Between April and June we have run 7 workshops around the country involving around 250 participants from 37 higher education providers and including student representatives from a significant number of institutions. Our workshops have engaged senior university managers, and university employees particularly those who have student engagement roles, as well as national student associations. We have also received a good number of written response…s to the workshop questions via our Survey Monkey portal.
Workshop participants have readily engaged with and supported the need for student partnership in university decision making across all aspects of university decision making. Notions that there may be areas where student input might be inappropriate have been challenged. The capacity for students to participate as thoughtful and responsible partners has been readily displayed. At the same time, students have shown great courage in raising tough issues and challenging positions that may not be universally true. The workshops have again demonstrated the wide range of student partnership practices that are already happening within the sector.
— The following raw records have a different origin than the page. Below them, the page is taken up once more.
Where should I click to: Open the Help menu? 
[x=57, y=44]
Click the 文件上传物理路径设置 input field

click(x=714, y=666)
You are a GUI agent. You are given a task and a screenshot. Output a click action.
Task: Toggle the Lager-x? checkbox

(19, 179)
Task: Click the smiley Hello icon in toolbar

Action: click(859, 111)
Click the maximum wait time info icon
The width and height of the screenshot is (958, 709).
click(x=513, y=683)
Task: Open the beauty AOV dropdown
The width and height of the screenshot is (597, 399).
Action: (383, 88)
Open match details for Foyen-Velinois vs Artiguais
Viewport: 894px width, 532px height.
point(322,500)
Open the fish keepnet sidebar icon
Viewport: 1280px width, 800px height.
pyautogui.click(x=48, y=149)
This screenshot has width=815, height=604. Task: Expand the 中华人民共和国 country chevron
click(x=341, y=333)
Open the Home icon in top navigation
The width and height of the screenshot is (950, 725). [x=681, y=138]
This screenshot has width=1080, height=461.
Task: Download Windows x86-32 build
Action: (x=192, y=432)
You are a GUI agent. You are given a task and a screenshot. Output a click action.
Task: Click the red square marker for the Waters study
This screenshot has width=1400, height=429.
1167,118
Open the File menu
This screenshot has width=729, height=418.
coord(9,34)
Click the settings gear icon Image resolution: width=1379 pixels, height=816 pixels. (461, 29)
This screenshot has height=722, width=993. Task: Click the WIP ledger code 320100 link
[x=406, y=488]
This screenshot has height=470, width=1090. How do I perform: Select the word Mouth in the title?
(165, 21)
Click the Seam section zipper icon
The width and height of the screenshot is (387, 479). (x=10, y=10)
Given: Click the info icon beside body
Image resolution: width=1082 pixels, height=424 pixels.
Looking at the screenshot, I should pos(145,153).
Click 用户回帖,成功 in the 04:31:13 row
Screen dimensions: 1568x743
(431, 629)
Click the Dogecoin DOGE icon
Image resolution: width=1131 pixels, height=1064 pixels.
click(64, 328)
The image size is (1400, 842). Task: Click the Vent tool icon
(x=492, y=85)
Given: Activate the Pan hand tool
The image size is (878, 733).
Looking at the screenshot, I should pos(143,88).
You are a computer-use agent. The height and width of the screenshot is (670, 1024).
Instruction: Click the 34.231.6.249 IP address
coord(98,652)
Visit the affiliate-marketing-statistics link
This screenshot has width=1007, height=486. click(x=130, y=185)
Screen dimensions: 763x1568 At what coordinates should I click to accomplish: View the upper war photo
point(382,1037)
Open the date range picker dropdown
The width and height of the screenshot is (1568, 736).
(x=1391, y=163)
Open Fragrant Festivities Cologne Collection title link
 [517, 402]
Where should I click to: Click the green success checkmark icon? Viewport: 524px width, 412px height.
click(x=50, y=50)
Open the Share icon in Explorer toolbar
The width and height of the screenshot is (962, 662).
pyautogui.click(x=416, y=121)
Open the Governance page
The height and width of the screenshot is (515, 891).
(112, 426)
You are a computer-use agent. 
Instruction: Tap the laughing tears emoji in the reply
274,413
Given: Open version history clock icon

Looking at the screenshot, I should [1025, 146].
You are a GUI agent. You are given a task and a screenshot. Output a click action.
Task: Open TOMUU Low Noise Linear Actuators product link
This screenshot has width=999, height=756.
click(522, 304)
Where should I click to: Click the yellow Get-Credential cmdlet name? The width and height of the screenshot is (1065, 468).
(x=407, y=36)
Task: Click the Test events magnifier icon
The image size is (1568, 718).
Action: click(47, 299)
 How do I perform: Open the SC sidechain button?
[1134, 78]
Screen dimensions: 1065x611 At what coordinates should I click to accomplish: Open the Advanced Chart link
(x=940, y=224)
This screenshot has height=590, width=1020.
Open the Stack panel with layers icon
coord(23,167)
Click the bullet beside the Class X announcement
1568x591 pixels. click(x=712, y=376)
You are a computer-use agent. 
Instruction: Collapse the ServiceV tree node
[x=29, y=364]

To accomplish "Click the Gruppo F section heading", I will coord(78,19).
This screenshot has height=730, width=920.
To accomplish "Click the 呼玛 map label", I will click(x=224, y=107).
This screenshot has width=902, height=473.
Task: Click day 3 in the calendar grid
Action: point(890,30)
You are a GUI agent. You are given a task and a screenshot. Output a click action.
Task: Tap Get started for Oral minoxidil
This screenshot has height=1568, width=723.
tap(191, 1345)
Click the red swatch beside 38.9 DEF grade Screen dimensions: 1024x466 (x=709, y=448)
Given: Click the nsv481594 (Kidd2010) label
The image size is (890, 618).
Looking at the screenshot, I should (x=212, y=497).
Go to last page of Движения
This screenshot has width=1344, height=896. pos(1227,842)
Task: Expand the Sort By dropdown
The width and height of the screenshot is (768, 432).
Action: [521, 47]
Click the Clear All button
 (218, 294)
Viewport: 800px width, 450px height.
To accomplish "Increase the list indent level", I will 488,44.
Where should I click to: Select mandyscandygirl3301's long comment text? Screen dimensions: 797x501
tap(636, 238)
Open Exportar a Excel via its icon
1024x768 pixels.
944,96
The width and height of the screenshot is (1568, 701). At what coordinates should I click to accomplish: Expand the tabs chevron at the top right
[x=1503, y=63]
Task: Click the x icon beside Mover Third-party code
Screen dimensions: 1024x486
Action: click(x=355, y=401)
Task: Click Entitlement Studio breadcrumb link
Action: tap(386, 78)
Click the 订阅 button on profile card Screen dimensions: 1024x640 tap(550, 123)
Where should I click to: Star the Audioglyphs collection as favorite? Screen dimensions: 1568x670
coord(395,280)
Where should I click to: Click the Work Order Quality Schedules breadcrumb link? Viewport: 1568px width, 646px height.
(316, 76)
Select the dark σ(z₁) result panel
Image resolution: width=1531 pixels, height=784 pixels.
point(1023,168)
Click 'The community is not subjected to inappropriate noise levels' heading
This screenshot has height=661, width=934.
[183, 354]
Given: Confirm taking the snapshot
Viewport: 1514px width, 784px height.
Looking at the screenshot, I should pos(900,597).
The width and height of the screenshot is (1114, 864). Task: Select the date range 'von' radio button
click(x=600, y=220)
There is still a lot of work to be done in translating the input we have received from the workshops and online into a draft set of principles for consideration by the sector. However, at this stage there are some clear messages. The first is that the Australian higher education sector shares many of the challenges observed elsewhere in creating a sector wide approach to student partnership in decision making.
Communication and culture are hurdles that need to be dealt with. Training and support are clearly critical elements of success as is providing for continuity amongst a necessarily transient population of student representatives. Key challenges are ensuring that there are processes for all student cohorts to be heard, and the consideration of a range of incentives for those in representative roles in order that their efforts are recognised. A very clear message from the workshops is that for a culture of student partnership to continue its development and be sustained there is a need for support from the sector as a whole. How this may be achieved is a key consideration.
The input from participants will provide not only broad principles but also rich discourse underpinning those principles. It will also make available an invaluable array of examples of these principles in practice that will benefit all within the sector.